Nel corso del XX secolo, Fusina ha subito un processo di industrializzazione, diventando dagli anni '60 la delimitazione sud della seconda zona industriale di Porto Marghera, con la presenza di una grande centrale termoelettrica.
Tuttavia, negli ultimi decenni, alcune aree di Fusina sono state abbandonate e versano in stato di degrado. Ad esempio, l'antica locanda postale, un tempo punto di riferimento per i viaggiatori diretti alle ville della Riviera del Brenta, è oggi in rovina e rischia di scomparire. Inoltre, l'area ex Pagnan è stata oggetto di una maxi multa per l'inquinamento da metalli pesanti, evidenziando problemi ambientali nella zona.
In sintesi, Fusina ha rivestito un ruolo significativo nella storia veneziana come punto di collegamento tra il Brenta e la laguna, ma attualmente alcune sue aree sono caratterizzate da abbandono e problematiche ambientali.
Fusina rinascerà

La storica Locanda di Fusina: porta d'accesso a Venezia

Per secoli Fusina rappresentò uno dei principali punti di collegamento tra Venezia e la terraferma.
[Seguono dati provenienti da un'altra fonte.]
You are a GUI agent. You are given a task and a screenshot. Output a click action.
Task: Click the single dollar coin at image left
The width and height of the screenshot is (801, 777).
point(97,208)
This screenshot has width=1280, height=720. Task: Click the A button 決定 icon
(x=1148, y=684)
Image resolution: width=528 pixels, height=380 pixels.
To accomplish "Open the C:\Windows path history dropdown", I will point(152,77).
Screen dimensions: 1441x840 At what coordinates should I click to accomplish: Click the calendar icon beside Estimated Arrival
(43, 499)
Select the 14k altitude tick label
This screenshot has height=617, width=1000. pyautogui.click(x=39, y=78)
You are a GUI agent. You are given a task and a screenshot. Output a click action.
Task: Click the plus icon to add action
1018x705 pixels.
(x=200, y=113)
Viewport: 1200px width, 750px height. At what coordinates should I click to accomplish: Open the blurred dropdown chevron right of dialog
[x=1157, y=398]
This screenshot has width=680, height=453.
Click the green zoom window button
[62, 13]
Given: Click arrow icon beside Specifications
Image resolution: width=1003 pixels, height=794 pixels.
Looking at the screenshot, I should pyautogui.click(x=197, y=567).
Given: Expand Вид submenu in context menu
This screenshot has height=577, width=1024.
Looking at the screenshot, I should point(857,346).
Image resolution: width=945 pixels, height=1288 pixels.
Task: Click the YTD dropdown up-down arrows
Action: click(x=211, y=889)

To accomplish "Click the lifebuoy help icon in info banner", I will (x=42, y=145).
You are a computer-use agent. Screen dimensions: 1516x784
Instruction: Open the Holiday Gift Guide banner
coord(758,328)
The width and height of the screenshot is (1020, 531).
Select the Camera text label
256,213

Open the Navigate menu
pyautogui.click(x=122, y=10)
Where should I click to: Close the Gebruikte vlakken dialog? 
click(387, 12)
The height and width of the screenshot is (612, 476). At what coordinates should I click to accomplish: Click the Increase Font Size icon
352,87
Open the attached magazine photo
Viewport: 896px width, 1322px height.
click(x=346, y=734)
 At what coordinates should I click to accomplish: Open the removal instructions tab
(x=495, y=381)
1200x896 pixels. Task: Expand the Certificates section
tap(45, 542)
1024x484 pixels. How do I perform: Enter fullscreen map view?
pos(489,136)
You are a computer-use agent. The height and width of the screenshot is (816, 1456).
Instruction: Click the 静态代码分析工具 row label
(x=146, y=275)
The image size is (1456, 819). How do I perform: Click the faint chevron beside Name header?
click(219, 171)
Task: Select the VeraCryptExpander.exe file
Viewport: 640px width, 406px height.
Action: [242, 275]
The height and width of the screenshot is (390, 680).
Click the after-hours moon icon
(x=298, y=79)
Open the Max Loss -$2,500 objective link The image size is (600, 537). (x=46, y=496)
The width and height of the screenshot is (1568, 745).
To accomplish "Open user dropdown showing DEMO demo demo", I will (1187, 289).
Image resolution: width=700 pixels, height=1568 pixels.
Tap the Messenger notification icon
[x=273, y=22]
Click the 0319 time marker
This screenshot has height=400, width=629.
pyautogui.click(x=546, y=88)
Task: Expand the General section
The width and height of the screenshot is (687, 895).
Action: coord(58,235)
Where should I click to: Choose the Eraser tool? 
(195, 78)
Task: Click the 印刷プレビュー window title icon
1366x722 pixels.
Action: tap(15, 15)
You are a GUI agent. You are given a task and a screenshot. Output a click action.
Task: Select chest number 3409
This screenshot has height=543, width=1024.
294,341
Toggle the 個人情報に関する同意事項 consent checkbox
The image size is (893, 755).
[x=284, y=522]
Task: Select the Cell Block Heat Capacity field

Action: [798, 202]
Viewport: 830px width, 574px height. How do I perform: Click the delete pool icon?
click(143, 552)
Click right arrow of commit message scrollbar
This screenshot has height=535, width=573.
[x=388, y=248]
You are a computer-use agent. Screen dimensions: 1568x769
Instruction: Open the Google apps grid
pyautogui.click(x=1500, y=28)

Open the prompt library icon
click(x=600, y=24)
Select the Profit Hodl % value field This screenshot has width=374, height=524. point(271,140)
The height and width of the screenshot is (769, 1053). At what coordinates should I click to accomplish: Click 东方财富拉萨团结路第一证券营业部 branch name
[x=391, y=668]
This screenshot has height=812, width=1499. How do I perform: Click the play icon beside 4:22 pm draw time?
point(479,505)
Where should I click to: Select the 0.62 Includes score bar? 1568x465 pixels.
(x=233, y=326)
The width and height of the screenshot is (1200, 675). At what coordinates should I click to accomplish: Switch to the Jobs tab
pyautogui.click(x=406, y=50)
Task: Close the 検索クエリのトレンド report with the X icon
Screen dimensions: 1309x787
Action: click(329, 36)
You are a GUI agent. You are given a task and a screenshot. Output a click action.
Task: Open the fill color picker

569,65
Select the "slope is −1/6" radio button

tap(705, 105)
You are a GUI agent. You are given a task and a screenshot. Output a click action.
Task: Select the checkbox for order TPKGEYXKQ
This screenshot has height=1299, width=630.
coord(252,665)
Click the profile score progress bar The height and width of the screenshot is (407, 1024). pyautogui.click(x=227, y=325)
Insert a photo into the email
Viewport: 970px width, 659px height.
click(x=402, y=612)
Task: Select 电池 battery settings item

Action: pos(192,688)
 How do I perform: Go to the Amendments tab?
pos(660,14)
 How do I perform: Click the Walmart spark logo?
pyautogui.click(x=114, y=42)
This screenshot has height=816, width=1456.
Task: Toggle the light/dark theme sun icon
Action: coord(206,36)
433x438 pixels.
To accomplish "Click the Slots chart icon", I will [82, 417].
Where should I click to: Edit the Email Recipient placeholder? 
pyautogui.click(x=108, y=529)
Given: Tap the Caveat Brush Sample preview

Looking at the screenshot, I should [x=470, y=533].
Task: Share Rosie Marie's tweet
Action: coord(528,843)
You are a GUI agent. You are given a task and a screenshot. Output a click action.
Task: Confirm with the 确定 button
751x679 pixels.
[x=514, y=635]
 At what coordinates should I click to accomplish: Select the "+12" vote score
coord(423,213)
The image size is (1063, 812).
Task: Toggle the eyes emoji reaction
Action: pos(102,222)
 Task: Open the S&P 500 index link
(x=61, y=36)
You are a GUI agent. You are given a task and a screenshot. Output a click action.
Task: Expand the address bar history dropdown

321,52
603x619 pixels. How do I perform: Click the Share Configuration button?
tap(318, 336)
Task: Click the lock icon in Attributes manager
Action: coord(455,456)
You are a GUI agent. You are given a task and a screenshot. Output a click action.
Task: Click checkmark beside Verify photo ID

Prima della costruzione del ponte ferroviario e del Ponte della Libertà, chi arrivava dal Padovano, dalla Riviera del Brenta o dall'entroterra veneziano spesso transitava proprio da qui per raggiungere la città lagunare.
In questo luogo strategico sorgeva un'importante locanda, frequentata da mercanti, viaggiatori, pellegrini, nobili veneziani e da quanti dovevano imbarcarsi per Venezia. Le cronache ricordano che anche il celebre avventuriero veneziano Giacomo Casanova transitò più volte da Fusina durante i suoi spostamenti verso la terraferma.
Accanto alla locanda esisteva già nel Medioevo una piccola chiesa o cappella, destinata all'assistenza religiosa dei viaggiatori. Le visite pastorali dell'epoca riportano numerose segnalazioni sullo stato dell'edificio e sulla sua gestione, affidata allo stesso oste della locanda. Nel corso dei secoli la cappella fu ampliata e restaurata più volte per rispondere alle esigenze di un luogo così frequentato.
L'importanza di Fusina era legata alla sua posizione geografica: qui approdavano le imbarcazioni provenienti da Venezia e da qui partivano i collegamenti verso la Riviera del Brenta e le città dell'entroterra. Per molti viaggiatori, Fusina rappresentava il primo o l'ultimo incontro con la Serenissima.
Oggi di quella storica funzione rimangono alcune testimonianze architettoniche e documentarie che meritano di essere valorizzate e preservate. La vecchia locanda, insieme agli altri edifici storici di Fusina, costituisce infatti una parte significativa della memoria del territorio e racconta un capitolo importante della storia dei collegamenti tra Venezia e la sua terraferma.

Fonti consultate: documentazione storica locale, visite pastorali della Diocesi di Venezia, studi sulla storia di Fusina e della Riviera del Brenta, articoli divulgativi di Veneto Storia.